We also stab people in the front. We don't waste time turning them around.  Backstabbing just isn't our style!


----------



## twostep (Apr 3, 2008)

Sunset said:


> We also stab people in the front. We don't waste time turning them around.  Backstabbing just isn't our style!


Just throw them in front of the bus:>)


----------



## theresoon (Apr 11, 2008)

twostep said:


> Just throw them in front of the bus:>)


or the subway


----------



## Sunset (Jan 24, 2011)

No, No, No!!! We would never disrupt public transportation!!!


----------



## Iron Horse (Apr 10, 2008)

Another one that I can think of, which might not be quite so pronounced, is that of finding a penny on the ground with it's head up............and all day long you'll have good luck. I would have to go back over thirty years to actually recall hearing the saying, but nonetheless.


----------



## anneteoh (Mar 20, 2010)

Or finding a four leaf clover which I thought I once did, but it could have come from a dream.


----------



## twostep (Apr 3, 2008)

My husband "feeds" his clan symbol with corn meal.


----------



## theresoon (Apr 11, 2008)

Sunset said:


> No, No, No!!! We would never disrupt public transportation!!!

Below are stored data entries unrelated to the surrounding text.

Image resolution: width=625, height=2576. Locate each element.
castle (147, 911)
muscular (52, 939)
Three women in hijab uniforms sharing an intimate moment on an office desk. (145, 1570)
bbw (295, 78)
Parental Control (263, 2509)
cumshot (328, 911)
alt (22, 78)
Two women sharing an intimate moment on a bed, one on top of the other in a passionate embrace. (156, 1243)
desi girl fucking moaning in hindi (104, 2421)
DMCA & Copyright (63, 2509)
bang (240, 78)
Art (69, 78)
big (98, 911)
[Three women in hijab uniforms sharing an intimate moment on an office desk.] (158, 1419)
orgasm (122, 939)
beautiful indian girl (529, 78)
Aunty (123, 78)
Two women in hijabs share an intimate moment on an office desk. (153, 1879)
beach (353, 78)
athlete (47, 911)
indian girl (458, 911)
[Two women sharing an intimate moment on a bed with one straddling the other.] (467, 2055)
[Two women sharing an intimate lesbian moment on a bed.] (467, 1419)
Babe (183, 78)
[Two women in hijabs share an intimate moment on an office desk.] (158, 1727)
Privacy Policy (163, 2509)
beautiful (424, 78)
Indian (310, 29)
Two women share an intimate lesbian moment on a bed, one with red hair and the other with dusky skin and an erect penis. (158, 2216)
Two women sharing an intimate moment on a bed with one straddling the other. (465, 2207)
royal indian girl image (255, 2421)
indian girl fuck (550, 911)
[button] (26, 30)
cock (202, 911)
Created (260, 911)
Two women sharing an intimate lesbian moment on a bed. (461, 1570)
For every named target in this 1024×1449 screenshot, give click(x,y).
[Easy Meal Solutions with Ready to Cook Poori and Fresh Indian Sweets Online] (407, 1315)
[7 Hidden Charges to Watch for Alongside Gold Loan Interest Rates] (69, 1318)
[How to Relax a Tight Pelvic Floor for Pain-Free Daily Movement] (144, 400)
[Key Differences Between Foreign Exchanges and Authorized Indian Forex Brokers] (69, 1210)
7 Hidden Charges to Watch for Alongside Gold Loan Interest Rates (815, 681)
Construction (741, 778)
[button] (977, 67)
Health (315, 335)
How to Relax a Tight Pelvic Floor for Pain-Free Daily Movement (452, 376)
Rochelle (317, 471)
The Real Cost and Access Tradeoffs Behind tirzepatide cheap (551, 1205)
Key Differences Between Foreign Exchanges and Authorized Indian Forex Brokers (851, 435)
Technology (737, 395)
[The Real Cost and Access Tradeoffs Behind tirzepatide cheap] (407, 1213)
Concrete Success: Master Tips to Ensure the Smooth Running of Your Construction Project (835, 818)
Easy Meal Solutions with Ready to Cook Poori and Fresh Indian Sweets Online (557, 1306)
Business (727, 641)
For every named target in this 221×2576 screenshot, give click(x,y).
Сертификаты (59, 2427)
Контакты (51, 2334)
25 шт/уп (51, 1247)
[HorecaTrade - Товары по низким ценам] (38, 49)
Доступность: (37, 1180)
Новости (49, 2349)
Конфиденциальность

You must have never lived in NYC.


----------



## Sunset (Jan 24, 2011)

theresoon said:


> You must have never lived in NYC.


Humor failure?? 

Born and raised there.


----------



## theresoon (Apr 11, 2008)

Sunset said:


> Humor failure??
> 
> Born and raised there.


hmmm....Sorry I actually witnessed that happening, so it's something I will never get out of my mind.


----------



## theresoon (Apr 11, 2008)

Reversing this idea of culture shock, as I was driving around Nicosia today I was thinking that an American driving around the UK, Cyprus and maybe some other places will be shocked by this idea of a roundabout.


----------



## Bevdeforges (Nov 16, 2007)

theresoon said:


> Reversing this idea of culture shock, as I was driving around Nicosia today I was thinking that an American driving around the UK, Cyprus and maybe some other places will be shocked by this idea of a roundabout.


Not if you are from the Boston area. They're called "rotaries" but they are the same thing.

Have also seen a couple articles in US newspapers in the last few years talking about how roundabouts are springing up all over the US in the last several years. Apparently used for the same reason they do them here in France - to slow people down. (And here you thought they were to move traffic through an intersection.)
Cheers,
Bev


----------



## Sunset (Jan 24, 2011)

theresoon said:


> hmmm....Sorry I actually witnessed that happening, so it's something I will never get out of my mind.


My original comment was a twist on the saying "stabbed in the back", as in betrayal or getting over on someone ("I can't believe he stabbed me in the back). I didn't not mean it literally.

I heard the "frontal" statement made by a British guy living in New York City and he said that was one of the things he liked about New Yorkers. 

We are known to be very direct!


----------